Enough Money to Reinvest in the Business
When remodeling projects went well, customers were happy. When there were problems or issues, customers were dissatisfied by the company’s system for addressing them. Their practice was to have the customer leave a voice message. One of the crew would pick it up at the end of the day and get back to the customer, usually not until the next day. Too often the issue would drag on rather than being addressed and fixed quickly.
The owners told me they devised this practice in order to avoid having a dedicated customer service rep (CSR). The reason they wanted to avoid the CSR was to save money. Their fear of overspending was a powerful barrier to growth and we needed a way to demonstrate that the cost of the customer service rep position would be more than covered by savings and by referrals for new projects.

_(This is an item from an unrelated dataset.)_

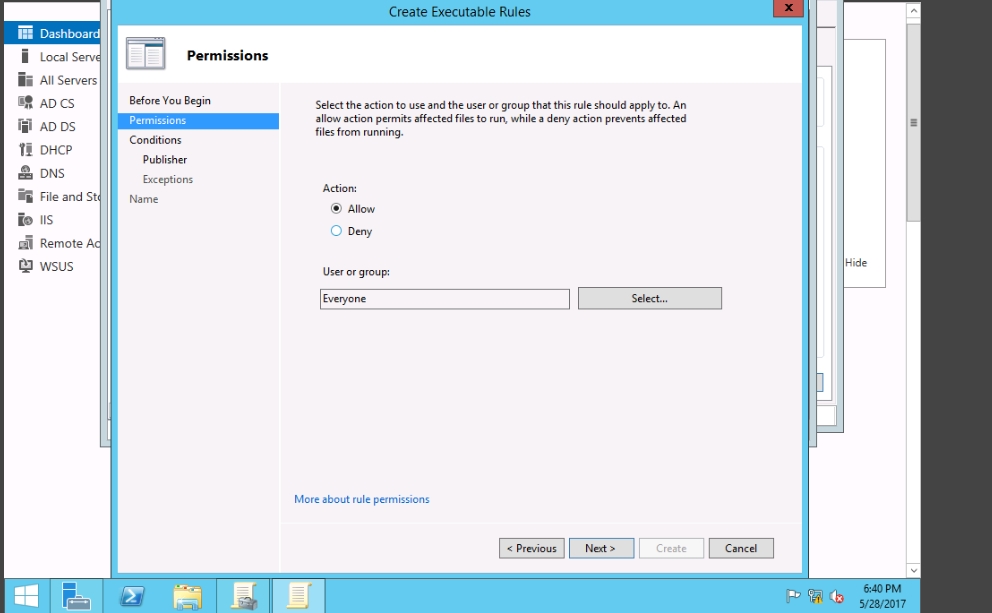Select the Allow action radio button
This screenshot has height=613, width=992.
click(x=337, y=209)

I worked with them do a retrospective of the previous year’s projects. What problems arose and when and how did they get resolved? What was the cost of the resolution? How did the customer feel about the problem and the resolution? The results were sobering. The direct costs of delays and do-overs were more than they realized, and not one person who had a complaint gave them even an average grade on a customer satisfaction survey. There were no referrals.
We did a cost analysis of a moderately experienced customer service rep. We looked at how that person could have addressed the past issues as well as the cost of the compensation package. The owners were able to see there was a net-plus from the CSR, even without considering potential new customers or even repeat business from the same customers.
The owners agreed to hire a CSR and have me monitor her monthly. Within two months it was clear that she was more than paying her way, with complaints handled quickly and expenses kept in check.
To increase owner well-being, examine what you’re afraid of so you can reduce its power over you.